On 28 February, the manifesto of the civil movement "Peace. Progress. Human Rights", was prepared by human rights activist Lev Ponomarev and his colleagues. Among other things, the manifesto calls for making the "Noon against Putin" action truly mass-scale: "Only mass participation gives a chance to influence the situation. So let's ensure that the whole of Russia stands in line at the polling stations, and the whole world sees it." The authors of the text called on the opposition to overcome differences and strengthen common action. "The task of the opposition in these weeks is to be with the Russians, to offer them relatively safe options for action, to maximize their voice, to agitate the doubters", the manifesto says.

On 3 March, Kirill Martynov, in an interview with Idel.Realii (a news outlet associated with Radio Liberty), noted that he considered the action good and believed that it was necessary to participate in it. He was echoed by the head of the Watch, Evgeny Kochegin, who believes that the main thing is to fulfill Navalny's last will.

==Opposition from the authorities==
On 2 February, authorities threatened Yulia Galyamina with criminal charges for organizing the protest.

On 2 March 2024, Roskomnadzor blocked the campaign's website, vpolden.org. As of writing, within Russia, it is only accessible through VPNs or anonymizers.
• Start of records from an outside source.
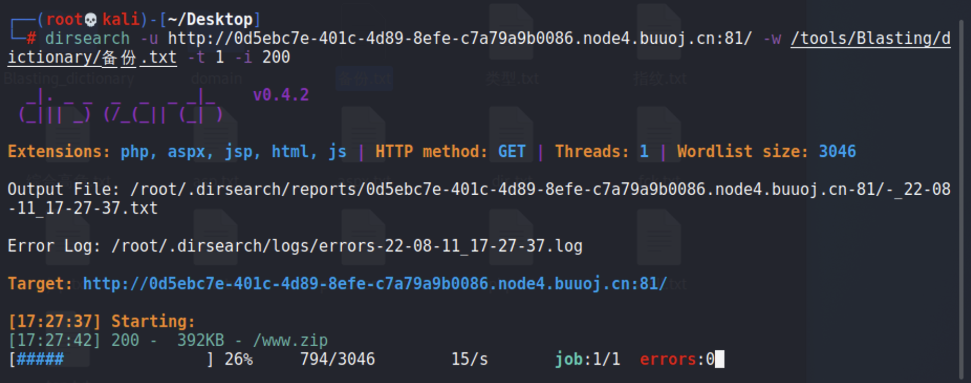Click the faded domain folder label

click(x=216, y=79)
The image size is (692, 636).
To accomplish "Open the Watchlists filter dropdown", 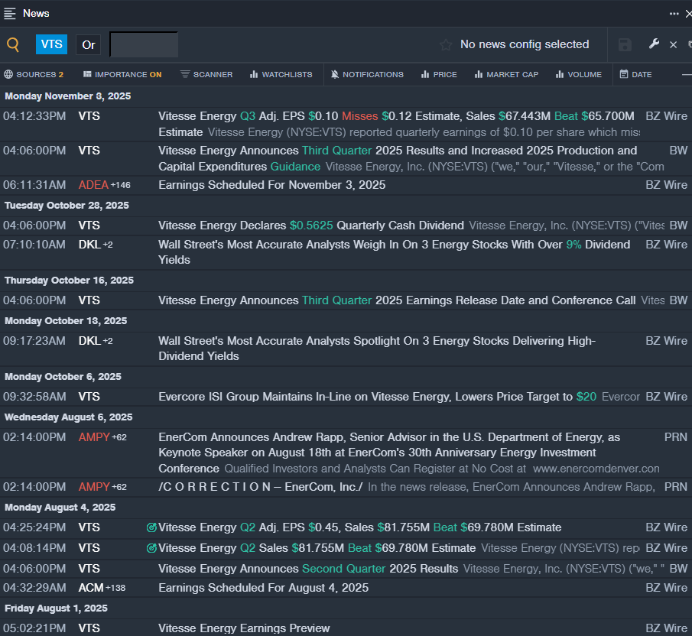I will tap(281, 74).
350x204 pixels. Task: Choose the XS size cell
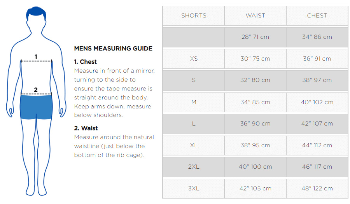point(194,59)
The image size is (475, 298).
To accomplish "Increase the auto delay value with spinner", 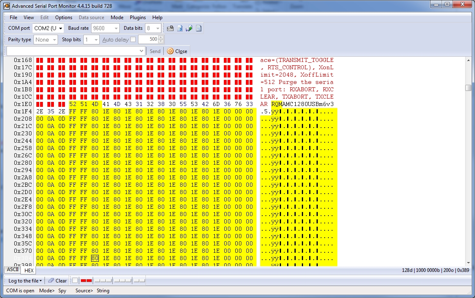I will click(161, 38).
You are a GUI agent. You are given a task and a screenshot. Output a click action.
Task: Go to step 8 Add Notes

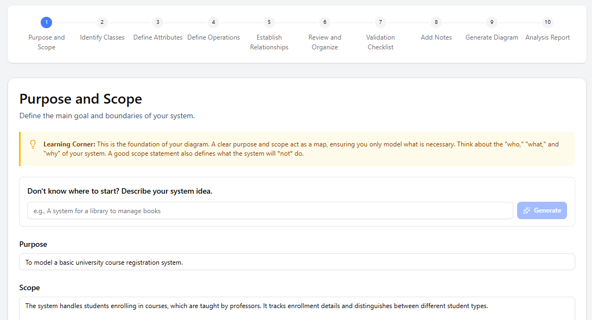pos(436,22)
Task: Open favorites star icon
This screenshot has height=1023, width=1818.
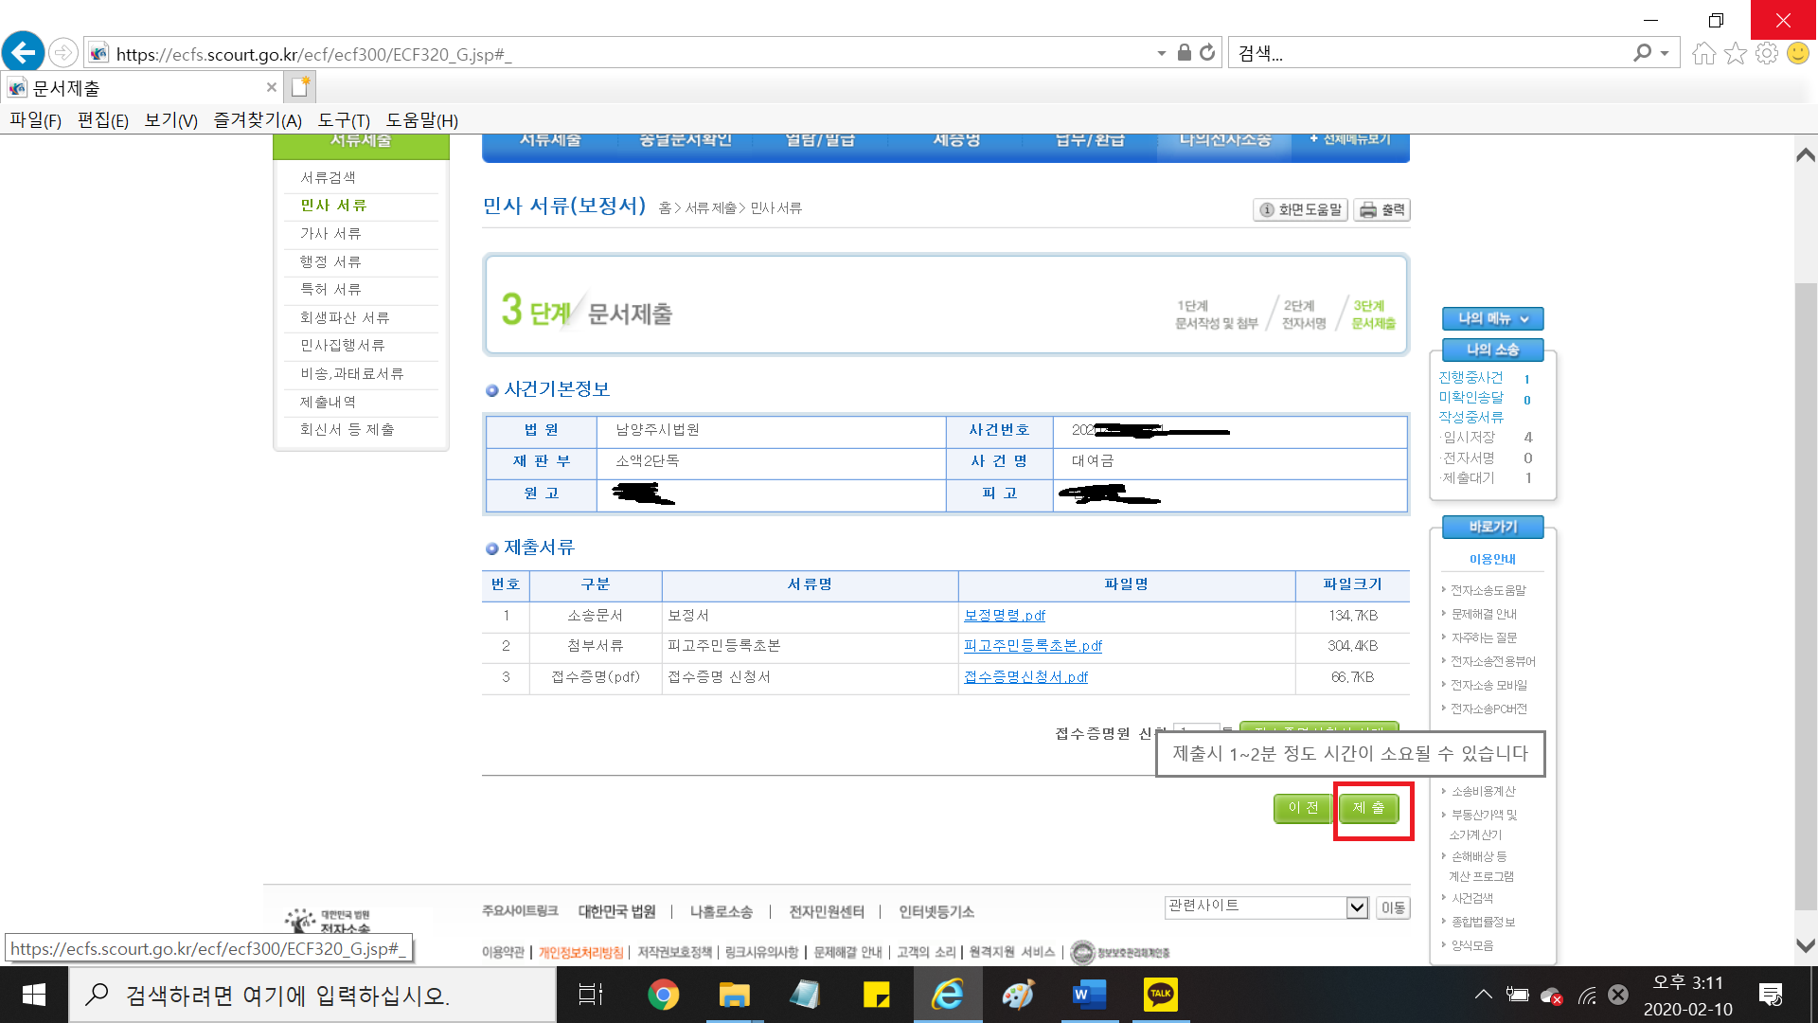Action: point(1735,53)
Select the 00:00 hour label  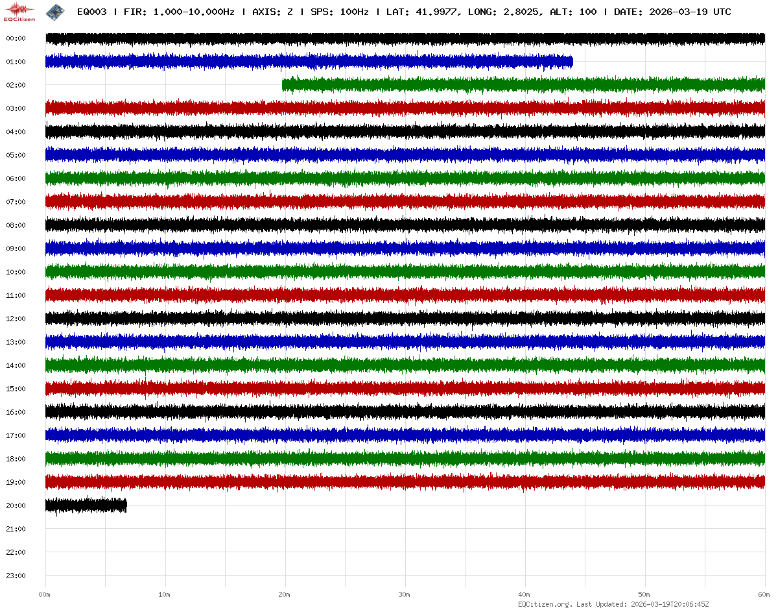coord(15,38)
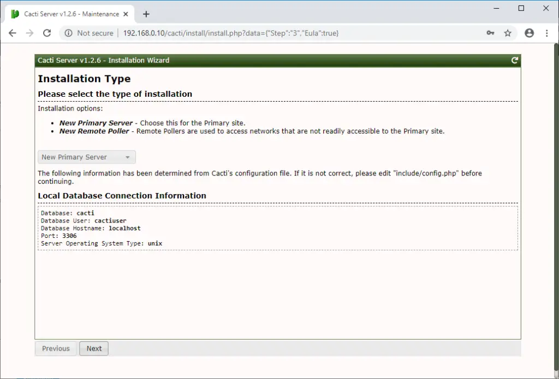
Task: Open the Chrome profile avatar icon
Action: tap(529, 33)
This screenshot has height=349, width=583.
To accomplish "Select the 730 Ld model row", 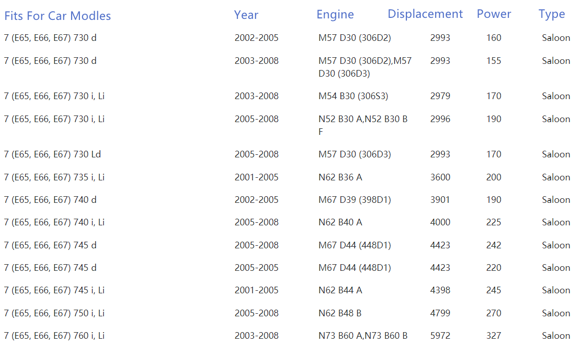I will (x=52, y=154).

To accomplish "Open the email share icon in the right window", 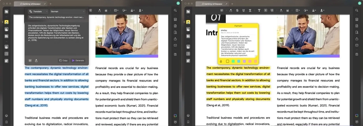I will pos(357,46).
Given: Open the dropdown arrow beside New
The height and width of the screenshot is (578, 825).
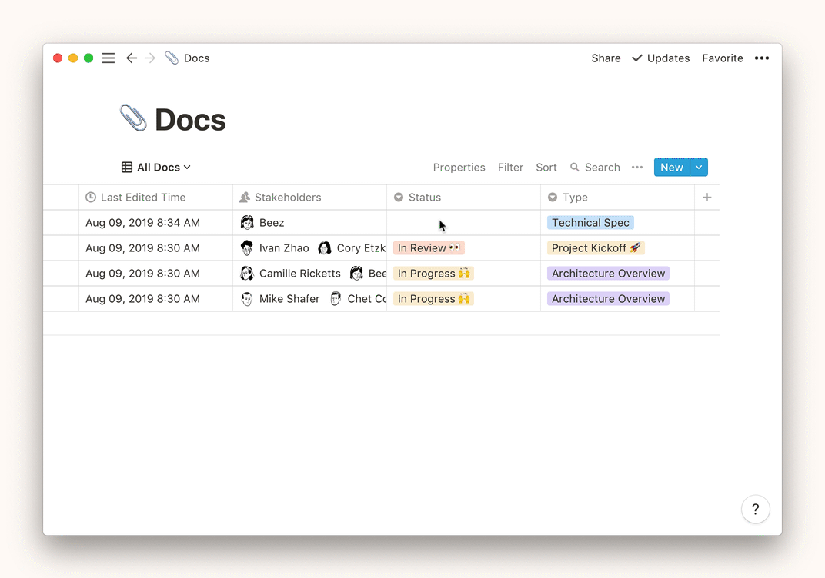Looking at the screenshot, I should pyautogui.click(x=699, y=168).
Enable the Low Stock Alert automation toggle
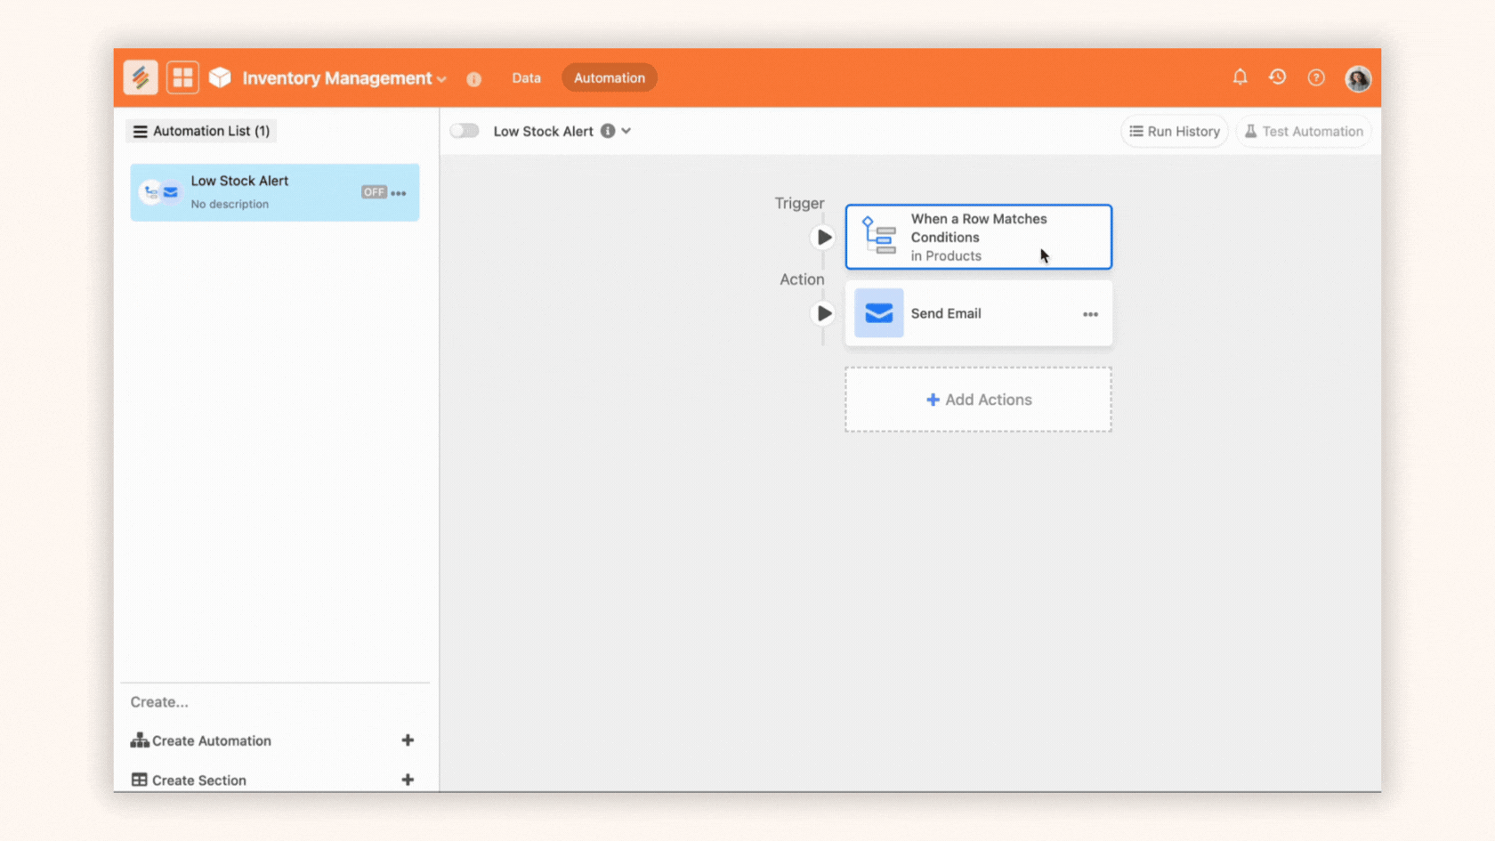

Former Legislative Assembly deputy Sergei Gulyaev shared information that Roskomnadzor sent a notice demanding that Gulyaev's video with a statement about the action be removed from the YouTube service.

On 3 March 2024, the authorities of several Russian cities decided to hold Maslenitsa festivities at the same time as the "Noon against Putin" protest. This has drawn comparisons to the Shashlik Live music festival, held amid the 2019 Moscow protests.

On 27 February 2024, Latvian Minister of Justice Inese Lībiņa-Egnere expressed her opinion that Russians living in Latvia planning to attend the election "essentially support" Russia's invasion of Ukraine. On 11 March 2024, the Chief of the State police Armands Ruks warned that Russian citizens visiting the Russian embassy to vote during 15–17 March would undergo police screenings; those found to be illegal immigrants might be deported.

On 14 March 2024, the Moscow Prosecutor's Office released a press statement, stating that it considered organizing and/or participating in "mass events" involving "simultaneous arrival at polling stations" illegal, in a veiled reference to the campaign.